*** Data records Section Begins ***

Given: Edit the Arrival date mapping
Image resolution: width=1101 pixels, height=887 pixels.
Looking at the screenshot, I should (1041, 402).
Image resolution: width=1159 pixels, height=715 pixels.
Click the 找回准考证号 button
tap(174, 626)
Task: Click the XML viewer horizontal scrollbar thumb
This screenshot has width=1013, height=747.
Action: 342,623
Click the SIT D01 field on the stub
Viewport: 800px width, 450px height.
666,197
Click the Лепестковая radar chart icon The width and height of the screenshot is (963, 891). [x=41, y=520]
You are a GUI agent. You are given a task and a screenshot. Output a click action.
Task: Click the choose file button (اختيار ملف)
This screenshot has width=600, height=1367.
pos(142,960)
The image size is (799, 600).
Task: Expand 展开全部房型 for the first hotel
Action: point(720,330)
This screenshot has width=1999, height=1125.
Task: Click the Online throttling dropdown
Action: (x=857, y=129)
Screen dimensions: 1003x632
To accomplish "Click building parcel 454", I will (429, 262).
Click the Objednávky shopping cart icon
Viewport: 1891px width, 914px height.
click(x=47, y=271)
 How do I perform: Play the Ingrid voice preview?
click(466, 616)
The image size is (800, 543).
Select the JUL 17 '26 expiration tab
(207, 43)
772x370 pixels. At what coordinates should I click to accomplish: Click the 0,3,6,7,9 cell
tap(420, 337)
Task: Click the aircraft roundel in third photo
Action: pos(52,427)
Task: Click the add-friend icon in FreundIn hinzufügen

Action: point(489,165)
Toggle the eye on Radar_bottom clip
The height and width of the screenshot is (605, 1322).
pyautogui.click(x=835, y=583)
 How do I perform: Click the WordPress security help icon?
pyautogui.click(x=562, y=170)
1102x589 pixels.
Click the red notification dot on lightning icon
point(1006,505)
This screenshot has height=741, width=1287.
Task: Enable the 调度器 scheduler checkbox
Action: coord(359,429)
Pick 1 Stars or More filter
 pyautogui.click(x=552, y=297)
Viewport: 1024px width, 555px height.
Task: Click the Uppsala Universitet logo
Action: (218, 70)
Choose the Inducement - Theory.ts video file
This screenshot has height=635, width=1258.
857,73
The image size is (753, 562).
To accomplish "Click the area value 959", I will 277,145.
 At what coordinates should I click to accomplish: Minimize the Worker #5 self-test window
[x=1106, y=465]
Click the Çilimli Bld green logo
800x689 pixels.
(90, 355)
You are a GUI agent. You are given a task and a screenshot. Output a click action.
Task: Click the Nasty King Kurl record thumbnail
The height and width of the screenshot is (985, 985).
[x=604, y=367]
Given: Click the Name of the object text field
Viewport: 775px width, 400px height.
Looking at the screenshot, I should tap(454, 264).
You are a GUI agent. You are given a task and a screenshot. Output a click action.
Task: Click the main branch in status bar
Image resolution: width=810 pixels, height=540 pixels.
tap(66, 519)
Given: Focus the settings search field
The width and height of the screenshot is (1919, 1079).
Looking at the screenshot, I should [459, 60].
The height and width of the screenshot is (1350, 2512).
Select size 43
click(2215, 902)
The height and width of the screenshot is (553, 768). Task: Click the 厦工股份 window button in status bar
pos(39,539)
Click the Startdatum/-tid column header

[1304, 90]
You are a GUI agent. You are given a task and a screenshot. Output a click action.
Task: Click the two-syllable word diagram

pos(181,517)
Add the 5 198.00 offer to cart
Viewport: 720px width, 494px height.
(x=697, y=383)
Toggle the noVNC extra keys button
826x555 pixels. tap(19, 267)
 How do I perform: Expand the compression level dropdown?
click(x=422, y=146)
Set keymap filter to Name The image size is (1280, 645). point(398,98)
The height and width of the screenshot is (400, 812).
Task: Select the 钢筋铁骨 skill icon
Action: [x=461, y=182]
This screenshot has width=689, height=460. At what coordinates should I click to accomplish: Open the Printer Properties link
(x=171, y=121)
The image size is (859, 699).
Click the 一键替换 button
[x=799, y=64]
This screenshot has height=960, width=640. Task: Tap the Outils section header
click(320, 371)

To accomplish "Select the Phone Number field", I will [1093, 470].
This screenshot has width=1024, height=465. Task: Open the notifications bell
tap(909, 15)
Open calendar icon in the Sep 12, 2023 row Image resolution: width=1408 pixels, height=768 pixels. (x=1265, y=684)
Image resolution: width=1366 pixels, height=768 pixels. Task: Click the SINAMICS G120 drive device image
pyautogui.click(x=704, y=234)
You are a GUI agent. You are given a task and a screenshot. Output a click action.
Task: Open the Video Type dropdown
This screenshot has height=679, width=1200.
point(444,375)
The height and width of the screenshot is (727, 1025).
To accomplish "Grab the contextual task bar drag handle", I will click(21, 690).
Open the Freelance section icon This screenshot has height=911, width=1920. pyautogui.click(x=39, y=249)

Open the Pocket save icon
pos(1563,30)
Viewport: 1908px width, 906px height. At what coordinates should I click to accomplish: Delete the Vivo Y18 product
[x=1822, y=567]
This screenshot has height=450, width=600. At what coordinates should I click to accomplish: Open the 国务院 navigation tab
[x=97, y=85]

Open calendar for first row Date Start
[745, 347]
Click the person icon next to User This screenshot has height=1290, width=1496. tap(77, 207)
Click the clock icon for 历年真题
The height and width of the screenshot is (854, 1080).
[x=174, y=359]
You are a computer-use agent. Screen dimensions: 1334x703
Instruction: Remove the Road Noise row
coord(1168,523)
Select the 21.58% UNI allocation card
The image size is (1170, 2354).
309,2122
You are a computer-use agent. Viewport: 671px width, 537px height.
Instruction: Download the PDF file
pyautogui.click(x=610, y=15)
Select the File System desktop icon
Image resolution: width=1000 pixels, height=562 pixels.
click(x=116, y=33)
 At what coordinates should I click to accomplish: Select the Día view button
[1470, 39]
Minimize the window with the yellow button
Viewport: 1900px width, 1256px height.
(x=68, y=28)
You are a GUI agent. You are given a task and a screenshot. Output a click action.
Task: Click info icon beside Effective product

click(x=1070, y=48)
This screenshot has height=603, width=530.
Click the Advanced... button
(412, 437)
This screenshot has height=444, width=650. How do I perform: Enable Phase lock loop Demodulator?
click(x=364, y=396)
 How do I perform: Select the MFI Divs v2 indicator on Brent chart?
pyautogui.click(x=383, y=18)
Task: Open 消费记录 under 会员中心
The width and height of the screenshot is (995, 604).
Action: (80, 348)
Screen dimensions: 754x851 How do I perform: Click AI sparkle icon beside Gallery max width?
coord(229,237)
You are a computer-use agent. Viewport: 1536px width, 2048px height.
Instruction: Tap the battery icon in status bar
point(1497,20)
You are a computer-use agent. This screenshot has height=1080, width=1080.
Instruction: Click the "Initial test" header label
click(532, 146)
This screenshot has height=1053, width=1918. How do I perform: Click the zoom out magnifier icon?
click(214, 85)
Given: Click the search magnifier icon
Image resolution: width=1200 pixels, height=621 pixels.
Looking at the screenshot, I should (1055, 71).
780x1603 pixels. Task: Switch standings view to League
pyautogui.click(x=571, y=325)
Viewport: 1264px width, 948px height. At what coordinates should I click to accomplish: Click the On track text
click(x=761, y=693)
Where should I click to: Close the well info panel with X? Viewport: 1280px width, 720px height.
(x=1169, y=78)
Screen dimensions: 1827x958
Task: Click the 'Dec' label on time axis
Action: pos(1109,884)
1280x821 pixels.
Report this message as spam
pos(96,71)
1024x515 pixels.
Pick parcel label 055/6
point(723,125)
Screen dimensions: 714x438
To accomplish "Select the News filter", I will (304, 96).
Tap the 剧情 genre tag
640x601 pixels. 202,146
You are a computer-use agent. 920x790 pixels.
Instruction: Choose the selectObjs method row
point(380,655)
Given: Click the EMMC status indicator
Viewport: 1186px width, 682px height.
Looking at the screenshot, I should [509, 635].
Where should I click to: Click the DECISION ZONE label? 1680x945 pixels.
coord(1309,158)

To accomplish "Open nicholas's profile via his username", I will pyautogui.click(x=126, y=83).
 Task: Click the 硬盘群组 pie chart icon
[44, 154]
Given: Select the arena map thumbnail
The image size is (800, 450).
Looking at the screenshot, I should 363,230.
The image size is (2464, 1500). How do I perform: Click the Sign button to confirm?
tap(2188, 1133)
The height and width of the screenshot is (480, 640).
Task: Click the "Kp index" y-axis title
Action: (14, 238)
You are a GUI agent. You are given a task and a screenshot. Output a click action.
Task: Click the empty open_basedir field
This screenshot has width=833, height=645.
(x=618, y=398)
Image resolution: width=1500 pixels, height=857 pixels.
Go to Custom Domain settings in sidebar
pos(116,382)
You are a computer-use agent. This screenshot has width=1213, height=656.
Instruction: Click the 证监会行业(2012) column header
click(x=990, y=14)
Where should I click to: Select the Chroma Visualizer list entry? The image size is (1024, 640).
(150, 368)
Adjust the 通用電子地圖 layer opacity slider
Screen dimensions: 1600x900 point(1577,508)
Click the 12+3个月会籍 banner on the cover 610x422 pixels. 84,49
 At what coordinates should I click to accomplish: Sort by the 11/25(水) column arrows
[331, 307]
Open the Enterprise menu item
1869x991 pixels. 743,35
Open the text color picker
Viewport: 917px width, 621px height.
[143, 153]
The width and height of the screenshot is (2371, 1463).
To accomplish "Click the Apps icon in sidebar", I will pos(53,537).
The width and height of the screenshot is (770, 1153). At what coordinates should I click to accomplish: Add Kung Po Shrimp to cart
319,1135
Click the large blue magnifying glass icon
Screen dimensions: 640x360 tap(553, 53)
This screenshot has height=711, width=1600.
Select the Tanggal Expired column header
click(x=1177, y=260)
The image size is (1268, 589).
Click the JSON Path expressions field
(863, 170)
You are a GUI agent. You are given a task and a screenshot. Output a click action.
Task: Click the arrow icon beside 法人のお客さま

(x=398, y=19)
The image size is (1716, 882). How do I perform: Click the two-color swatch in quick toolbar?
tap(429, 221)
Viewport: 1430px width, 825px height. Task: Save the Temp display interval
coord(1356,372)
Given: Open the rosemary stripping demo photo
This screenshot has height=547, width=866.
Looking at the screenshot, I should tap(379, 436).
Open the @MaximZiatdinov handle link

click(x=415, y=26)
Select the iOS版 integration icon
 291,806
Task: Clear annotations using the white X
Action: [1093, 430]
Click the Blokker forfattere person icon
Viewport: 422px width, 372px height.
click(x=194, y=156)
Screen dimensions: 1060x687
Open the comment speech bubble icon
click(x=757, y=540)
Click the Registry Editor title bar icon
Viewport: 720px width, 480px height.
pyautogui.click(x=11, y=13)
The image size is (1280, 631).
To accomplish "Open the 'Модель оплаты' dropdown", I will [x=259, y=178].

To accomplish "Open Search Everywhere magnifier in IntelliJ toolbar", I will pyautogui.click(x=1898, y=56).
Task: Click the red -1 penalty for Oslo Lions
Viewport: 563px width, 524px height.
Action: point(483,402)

*** Data records Section Ends ***

**Requirement**
Within the listing, how many lines include the string "will"? Supply the number and no further words.

**Response below**
9